Source document:
++++++++++

Re: Pest and ordered choices

On Wednesday 06 July 2022 05:10:14 (+02:00), M Joel Dubinko wrote:


I’m probably miles behind the rest of you here, but I ran into an interesting problem trying to express the ixml grammar in Pest [1].


The | (vertical bar) operator in Pest is an ordered choice. It has an aspect of short-circuit evaluation, looking at each option left-to-right and upon finding a match, immediately succeeding out of the whole expression. This means that rules like:


        -term: factor;
               option;
               repeat0;
               repeat1.
If expressed as-is in Pest, like this:
        term = _{ factor | option | repeat0 | repeat1 }


Against a rule like the right-hand side of
        Ixml: s, prolog? s .


The ‘prolog' nonterminal will get picked up as a plain ‘factor’ every time, short-circuiting out the ‘option’ path (where the literal ‘?’ is referenced). I confirmed that changing the order of terms fixes this immediate issue, but there are more complicated instances of this in the grammar. Particularly between terminal and nonterminal (tmark and mark share prefixes).

++++++++++

Material provided:

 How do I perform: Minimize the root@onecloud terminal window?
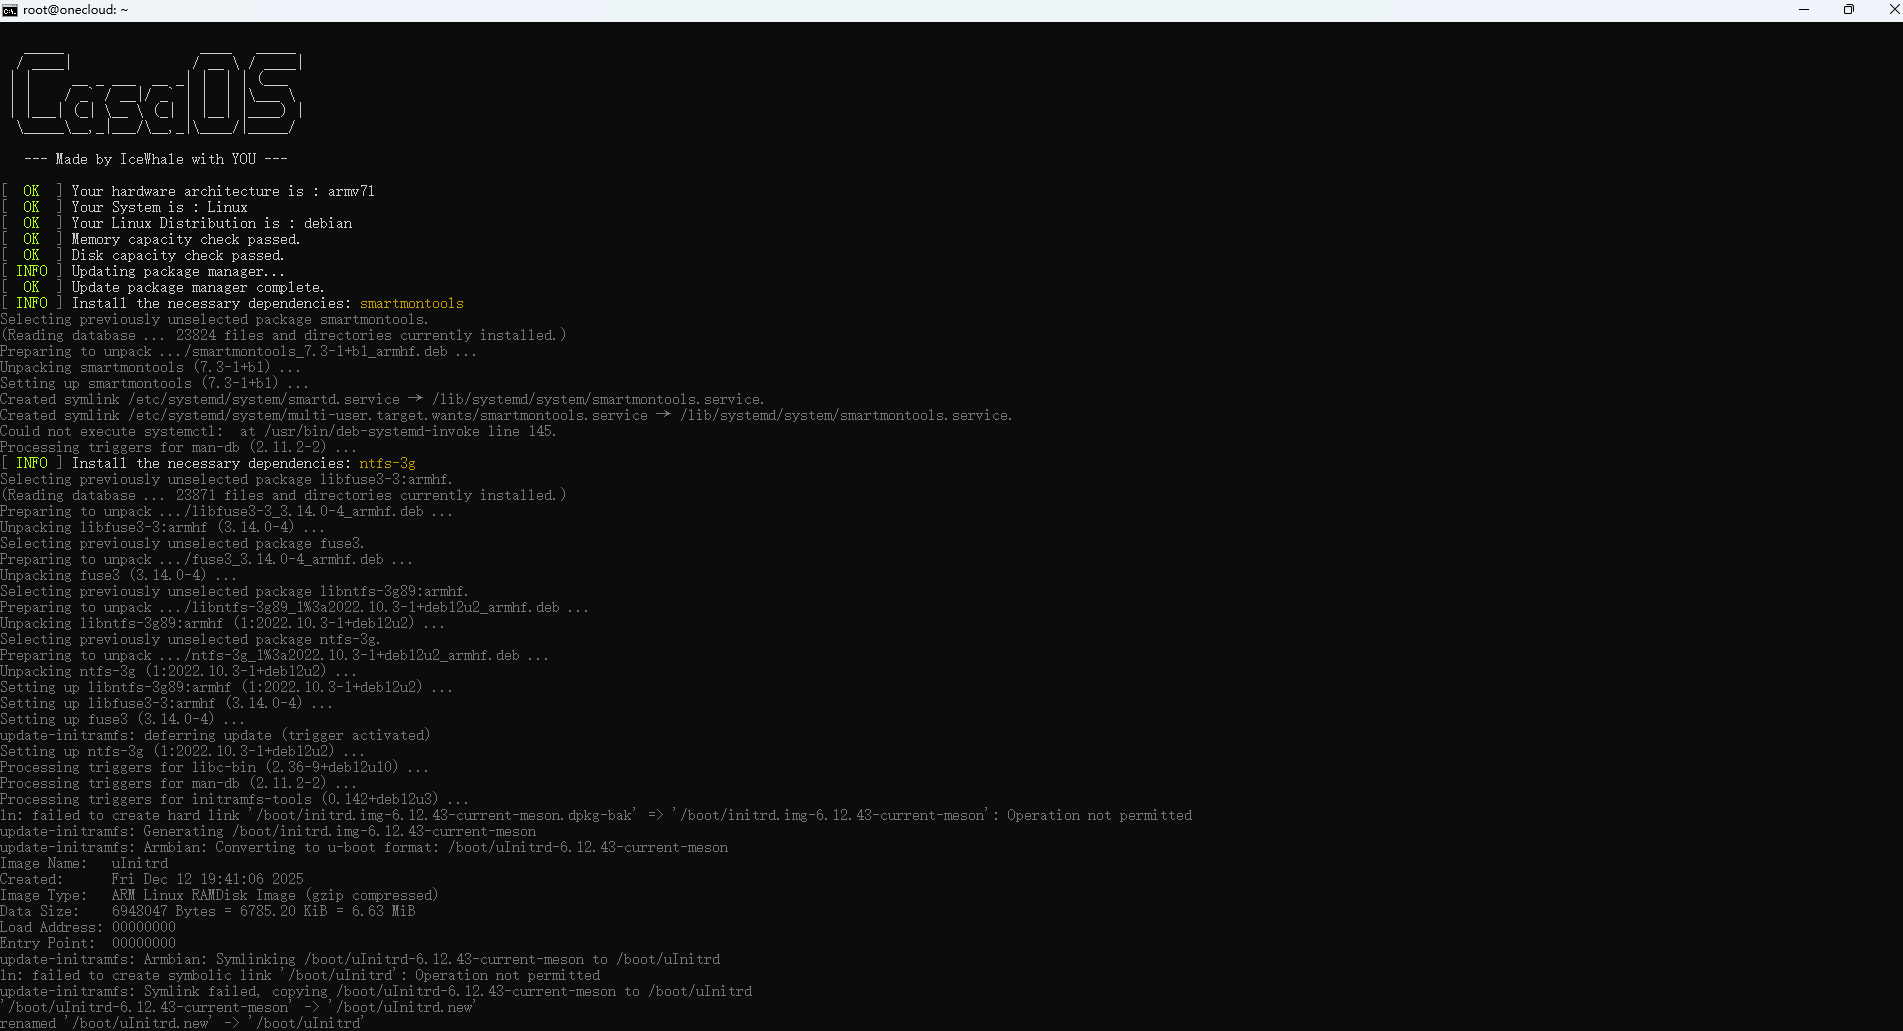[x=1804, y=10]
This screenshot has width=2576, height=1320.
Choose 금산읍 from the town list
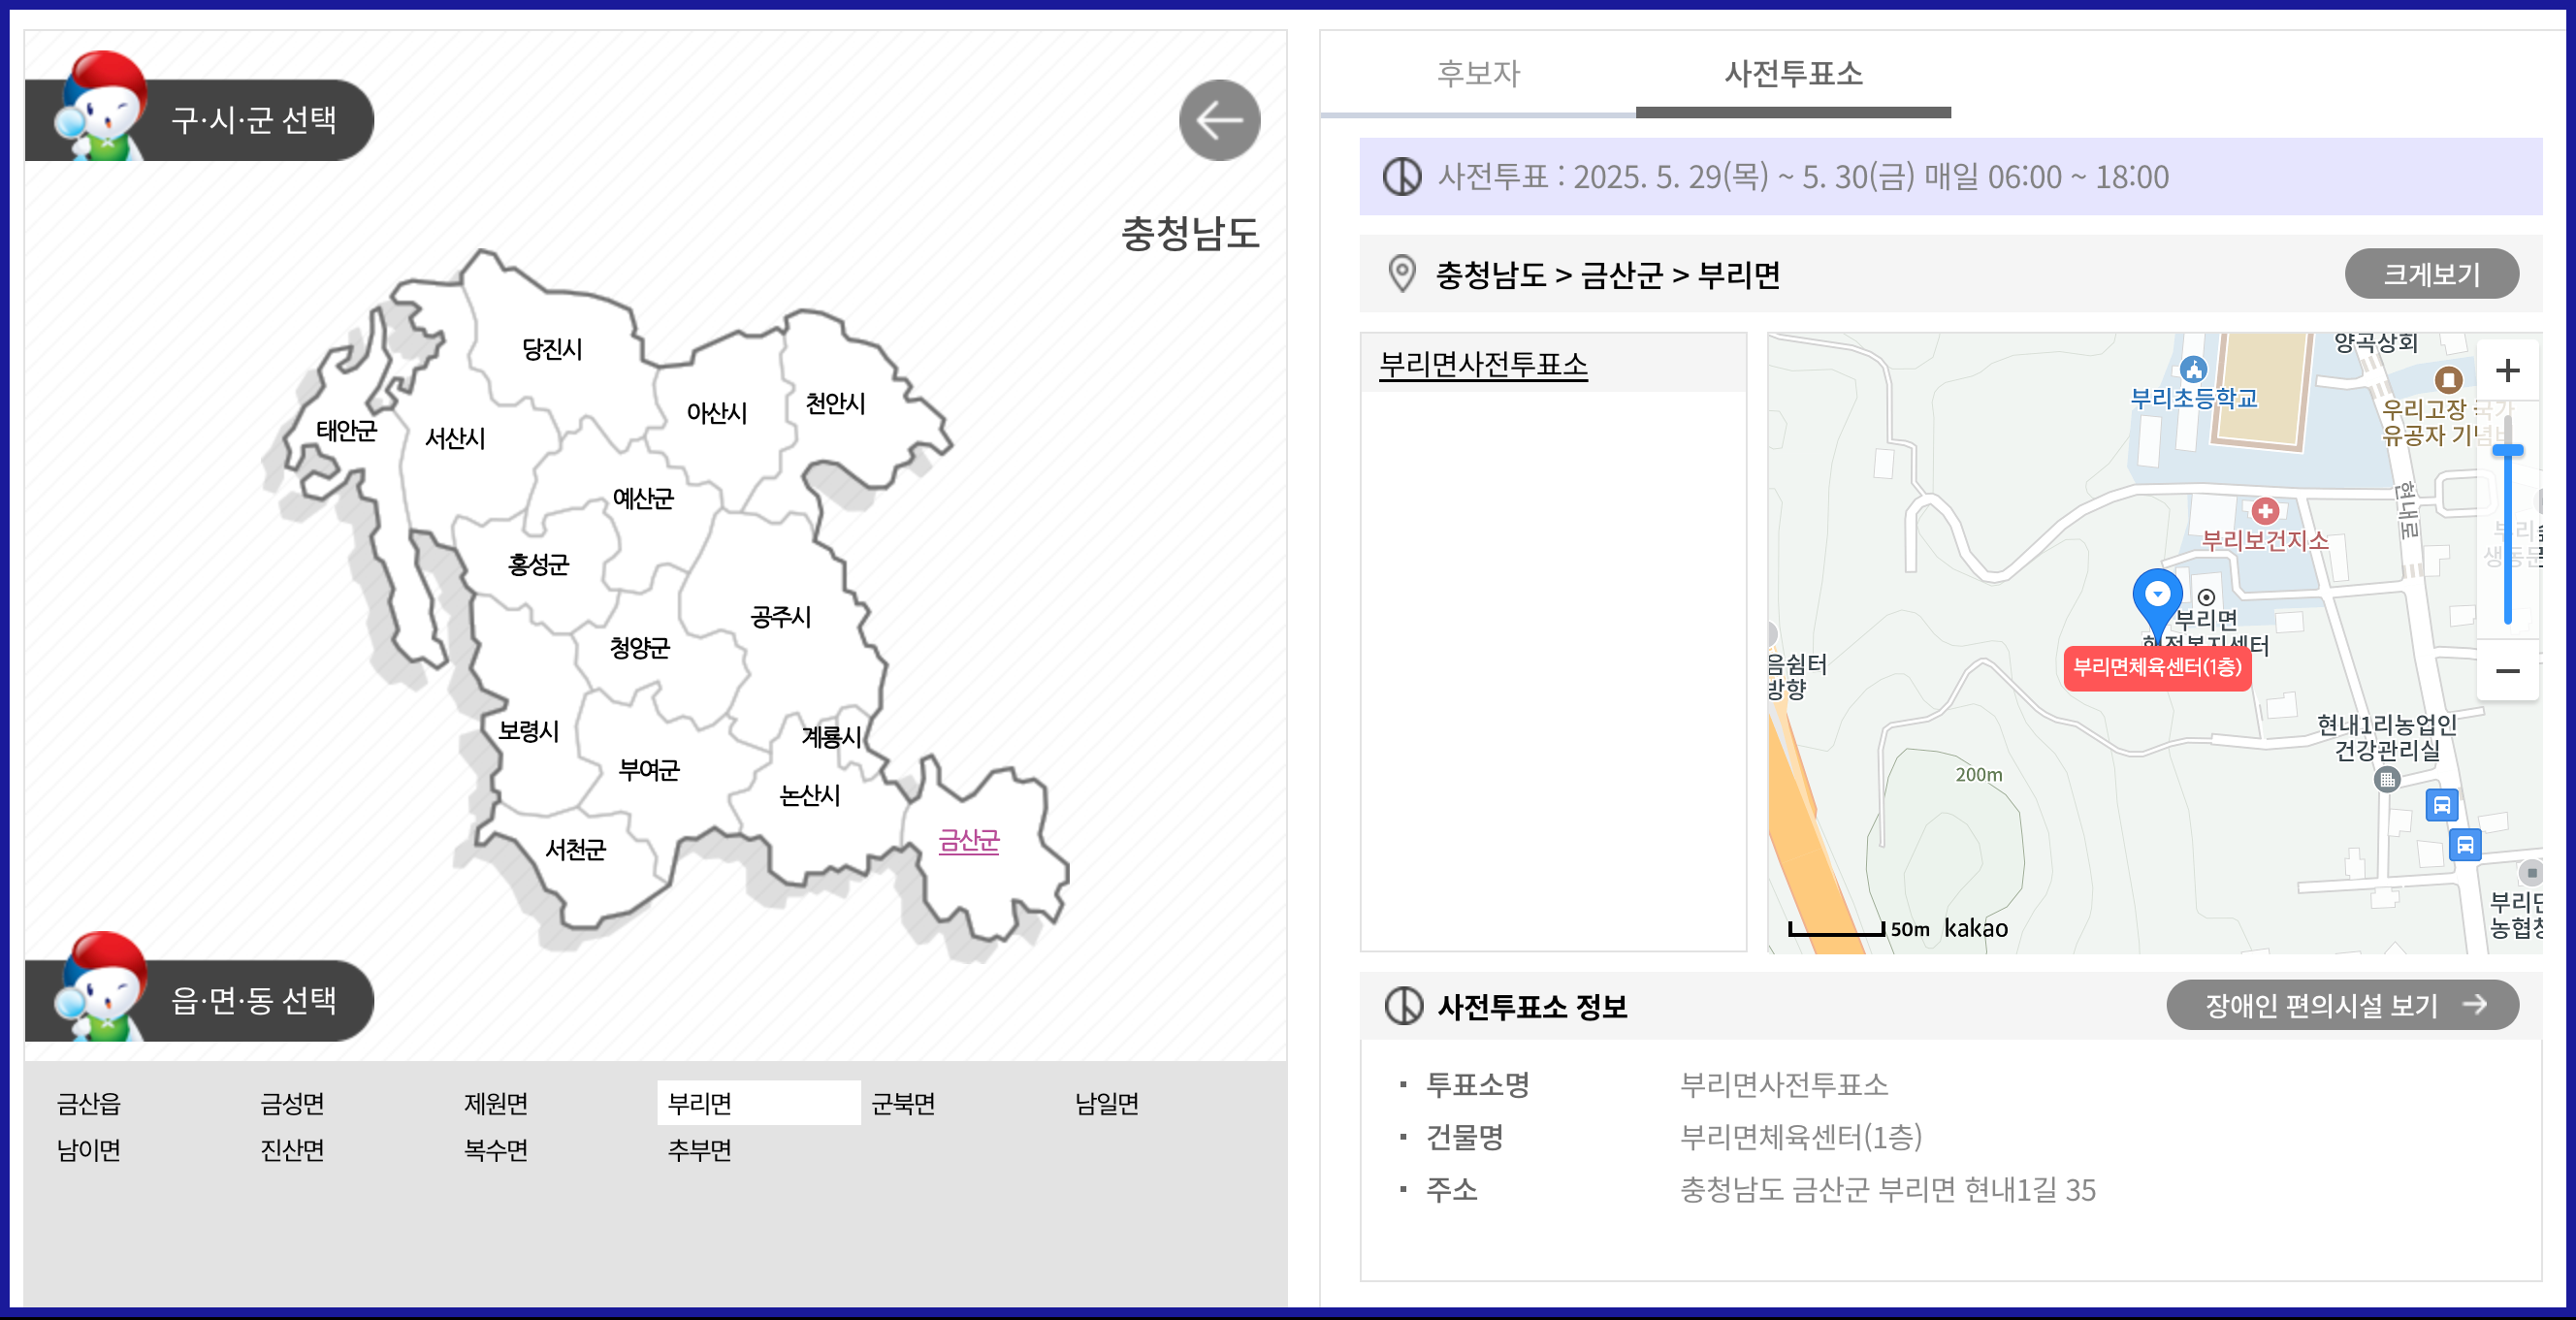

++++++++++

Required actions:
- a) How would you put this sentence from the post about Pest's ordered choice into Spanish: "I confirmed that changing the order of terms fixes this immediate issue, but there are more complicated instances of this in the grammar."?
- b) Can you pick up the post about Pest's ordered choice after its final sentence and keep it going?
The material has nothing to do with what is asked here.

Answer set:
- a) Confirmé que cambiar el orden de los términos resuelve este problema inmediato, pero hay casos más complicados de esto en la gramática.

- b)
This seems like it makes Pest unsuitable for this implementation, though I need to sleep on it before any final decisions.


Until we introduced the prolog, I think I'm right in saying that ixml had a 1 character lookahead. It is left-to-right, but in order to make it top-down (i.e. LL1, which I think Pest is a subset of), you have to know which character starts each alternative. All the alternatives of term begin with a factor, so to make it LL1, you'd have to refactor the grammar (sorry about that) to something like


 term: factor, ("?"; "*"; "+"; "++", sep; **, sep).


but then you'd get a different parse tree.


We definitely took advantage of Earley-like parsing rules when designing ixml in order to generate a decent-looking XML parse-tree, and that then restricts the sort of parsing you can do. (I'm already regretting the prolog choice.)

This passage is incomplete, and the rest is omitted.